[start DATA EXCERPTS]

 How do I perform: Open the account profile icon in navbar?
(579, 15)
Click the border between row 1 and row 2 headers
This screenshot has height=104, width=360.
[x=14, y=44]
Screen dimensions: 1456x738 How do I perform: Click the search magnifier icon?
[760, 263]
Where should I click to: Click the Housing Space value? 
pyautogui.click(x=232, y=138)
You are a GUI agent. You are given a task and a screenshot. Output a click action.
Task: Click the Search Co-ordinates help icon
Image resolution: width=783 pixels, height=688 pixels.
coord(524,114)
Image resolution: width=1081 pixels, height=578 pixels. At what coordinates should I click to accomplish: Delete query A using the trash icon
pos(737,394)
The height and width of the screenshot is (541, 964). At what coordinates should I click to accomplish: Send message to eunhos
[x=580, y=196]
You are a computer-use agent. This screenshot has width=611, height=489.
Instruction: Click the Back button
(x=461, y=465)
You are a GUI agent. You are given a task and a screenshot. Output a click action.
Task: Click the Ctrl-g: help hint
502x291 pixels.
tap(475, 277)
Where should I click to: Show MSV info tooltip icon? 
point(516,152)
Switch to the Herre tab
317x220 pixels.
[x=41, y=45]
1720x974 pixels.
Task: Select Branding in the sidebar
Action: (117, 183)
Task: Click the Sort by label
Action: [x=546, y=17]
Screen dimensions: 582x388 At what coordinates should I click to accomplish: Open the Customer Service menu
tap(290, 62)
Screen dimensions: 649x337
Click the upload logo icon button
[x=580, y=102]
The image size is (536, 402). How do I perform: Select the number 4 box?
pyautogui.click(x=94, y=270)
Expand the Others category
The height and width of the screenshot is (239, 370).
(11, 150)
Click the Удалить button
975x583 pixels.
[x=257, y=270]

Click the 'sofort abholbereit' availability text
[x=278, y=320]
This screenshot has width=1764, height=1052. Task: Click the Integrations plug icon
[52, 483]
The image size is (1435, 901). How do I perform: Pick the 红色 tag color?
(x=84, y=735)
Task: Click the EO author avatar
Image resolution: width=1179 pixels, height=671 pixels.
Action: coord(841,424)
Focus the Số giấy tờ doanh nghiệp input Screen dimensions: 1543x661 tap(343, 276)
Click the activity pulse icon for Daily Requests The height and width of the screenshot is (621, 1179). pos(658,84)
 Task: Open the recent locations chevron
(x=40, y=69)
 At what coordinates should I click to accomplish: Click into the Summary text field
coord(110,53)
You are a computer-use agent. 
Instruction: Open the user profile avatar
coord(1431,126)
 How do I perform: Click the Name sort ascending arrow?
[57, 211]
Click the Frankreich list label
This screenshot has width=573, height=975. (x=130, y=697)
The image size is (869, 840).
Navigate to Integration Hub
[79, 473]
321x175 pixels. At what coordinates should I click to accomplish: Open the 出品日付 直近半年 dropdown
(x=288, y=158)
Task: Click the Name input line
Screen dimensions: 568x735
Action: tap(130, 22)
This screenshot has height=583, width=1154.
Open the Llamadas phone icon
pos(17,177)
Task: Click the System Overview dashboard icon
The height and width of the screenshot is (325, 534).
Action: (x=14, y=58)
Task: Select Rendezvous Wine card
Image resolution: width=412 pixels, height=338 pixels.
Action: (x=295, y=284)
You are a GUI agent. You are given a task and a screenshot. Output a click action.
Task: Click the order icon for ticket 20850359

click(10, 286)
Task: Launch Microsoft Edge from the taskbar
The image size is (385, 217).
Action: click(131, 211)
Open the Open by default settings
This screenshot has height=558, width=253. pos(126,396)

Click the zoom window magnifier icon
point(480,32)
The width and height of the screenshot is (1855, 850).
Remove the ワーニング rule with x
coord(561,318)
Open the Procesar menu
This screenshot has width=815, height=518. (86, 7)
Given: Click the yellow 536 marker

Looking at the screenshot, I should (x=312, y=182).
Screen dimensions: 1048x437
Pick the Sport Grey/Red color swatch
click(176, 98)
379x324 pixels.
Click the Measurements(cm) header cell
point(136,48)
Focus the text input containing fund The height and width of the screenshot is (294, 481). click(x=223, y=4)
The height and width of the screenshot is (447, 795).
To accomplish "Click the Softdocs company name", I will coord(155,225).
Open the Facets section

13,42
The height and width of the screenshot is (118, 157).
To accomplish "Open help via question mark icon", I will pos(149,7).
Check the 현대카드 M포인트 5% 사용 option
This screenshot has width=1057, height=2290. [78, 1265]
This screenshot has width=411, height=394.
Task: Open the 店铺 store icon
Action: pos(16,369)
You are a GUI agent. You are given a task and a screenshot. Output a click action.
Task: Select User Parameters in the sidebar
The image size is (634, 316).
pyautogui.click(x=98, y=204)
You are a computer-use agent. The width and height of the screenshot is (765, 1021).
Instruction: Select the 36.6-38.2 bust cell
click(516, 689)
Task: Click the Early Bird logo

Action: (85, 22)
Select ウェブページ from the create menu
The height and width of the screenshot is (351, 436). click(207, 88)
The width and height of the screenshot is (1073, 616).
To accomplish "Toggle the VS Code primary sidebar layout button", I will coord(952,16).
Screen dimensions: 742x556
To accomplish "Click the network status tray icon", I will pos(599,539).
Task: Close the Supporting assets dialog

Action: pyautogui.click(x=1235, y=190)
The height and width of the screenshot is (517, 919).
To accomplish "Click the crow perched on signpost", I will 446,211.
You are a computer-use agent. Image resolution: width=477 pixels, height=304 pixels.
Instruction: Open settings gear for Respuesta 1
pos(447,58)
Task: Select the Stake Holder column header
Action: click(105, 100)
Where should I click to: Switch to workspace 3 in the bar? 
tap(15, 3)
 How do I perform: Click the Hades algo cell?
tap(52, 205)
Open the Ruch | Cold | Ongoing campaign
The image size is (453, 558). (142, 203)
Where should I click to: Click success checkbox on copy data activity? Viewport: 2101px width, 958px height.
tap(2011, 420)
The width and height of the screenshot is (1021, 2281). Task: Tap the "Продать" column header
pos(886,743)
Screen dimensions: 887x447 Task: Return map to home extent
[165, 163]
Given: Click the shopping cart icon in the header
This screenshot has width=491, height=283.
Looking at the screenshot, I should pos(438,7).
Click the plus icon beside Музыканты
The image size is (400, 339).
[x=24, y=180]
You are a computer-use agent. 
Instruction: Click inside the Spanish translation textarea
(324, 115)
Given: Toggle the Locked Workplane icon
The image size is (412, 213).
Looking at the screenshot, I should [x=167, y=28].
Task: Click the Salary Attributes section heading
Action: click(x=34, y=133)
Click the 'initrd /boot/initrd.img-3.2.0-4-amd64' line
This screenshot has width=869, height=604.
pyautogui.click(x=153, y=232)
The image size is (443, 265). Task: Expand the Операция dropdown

[end DATA EXCERPTS]

• **EXERCISE GOAL**
Reproduce every line between the line holding "Task: Select Rendezvous Wine card" and the line holding "This screenshot has height=558, width=253.", inclusive, keeping each one unchanged.

• **ANSWER TO THE PROBLEM**
Task: Select Rendezvous Wine card
Image resolution: width=412 pixels, height=338 pixels.
Action: (x=295, y=284)
You are a GUI agent. You are given a task and a screenshot. Output a click action.
Task: Click the order icon for ticket 20850359

click(10, 286)
Task: Launch Microsoft Edge from the taskbar
The image size is (385, 217).
Action: click(131, 211)
Open the Open by default settings
This screenshot has height=558, width=253. pos(126,396)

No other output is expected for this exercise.